Rodolphe Demougeot

The Story

The path to Rodolphe Demougeot’s current level of quality took a while after he took over the family domaine in 1992. Since then, he’s amassed eight hectares of vines in the Côte de Beaune and year by year upped the ante on his attention to detail in the cellar and vineyard, raising his own personal bar and capturing the attention of the his illustrious neighbors with more enviable vineyard stables in Meursault and Pommard.

Rodolphe says he “learned how to do perfect chemical farming from his family and had to deprogram his vineyards and himself, which has taken a lot of time to achieve,” something that takes courage and an evolved sense of self and humility to admit. Another telling quote of his candid and honest character is that he said he needed to learn to be a good farmer first, and then he had to learn to improve his performance in the cellar. If only everyone approached life with this kind of blatant and unflinching honesty about their own process!

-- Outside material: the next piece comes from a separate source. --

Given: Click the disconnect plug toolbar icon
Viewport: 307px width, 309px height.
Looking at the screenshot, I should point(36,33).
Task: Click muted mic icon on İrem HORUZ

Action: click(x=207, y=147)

Since the mid 2000s, synthetic treatments of herbicides, pesticides or fertilizers were systematically abandoned one step at a time until they were all gone from his land before the turn of the decade. Then his interest in the inexplicable but observable energies of our mysterious universe and its influence on grapes and wine came to be central to his decision-making. The moon is his compass for the timing of processes during growing, farming, picking, racking and bottling.

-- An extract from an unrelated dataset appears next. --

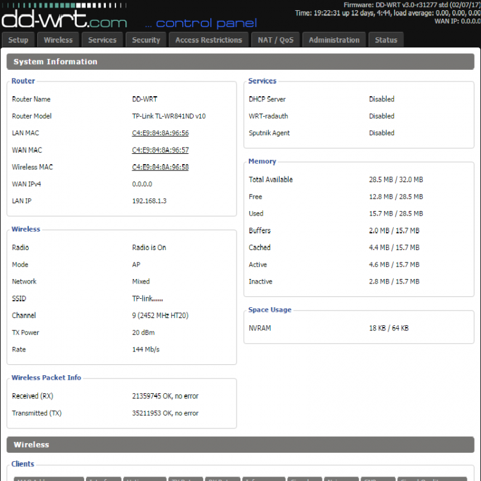The height and width of the screenshot is (481, 481).
Task: Click the router model TP-Link TL-WR841ND value
Action: point(169,117)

Today, Rodolphe’s vineyards are impressively farmed and have as much life as any organic or biodynamic vineyard we’ve set foot in. He’s renowned for the quality of his farming by the top growers in his area, and within all the talent of his hometown of Meursault, that’s saying something. He plows most of his vineyards by tractor, but with some he always uses a horse, such as in his top Pommard, 1er Cru Les Charmots. His cluster selection is made early in the season to concentrate the energy of the vines to fewer clusters in the pursuit of quality over quantity. Everything is done by hand and under severe scrutiny within his humble holdings—at least by Côte d’Or standards.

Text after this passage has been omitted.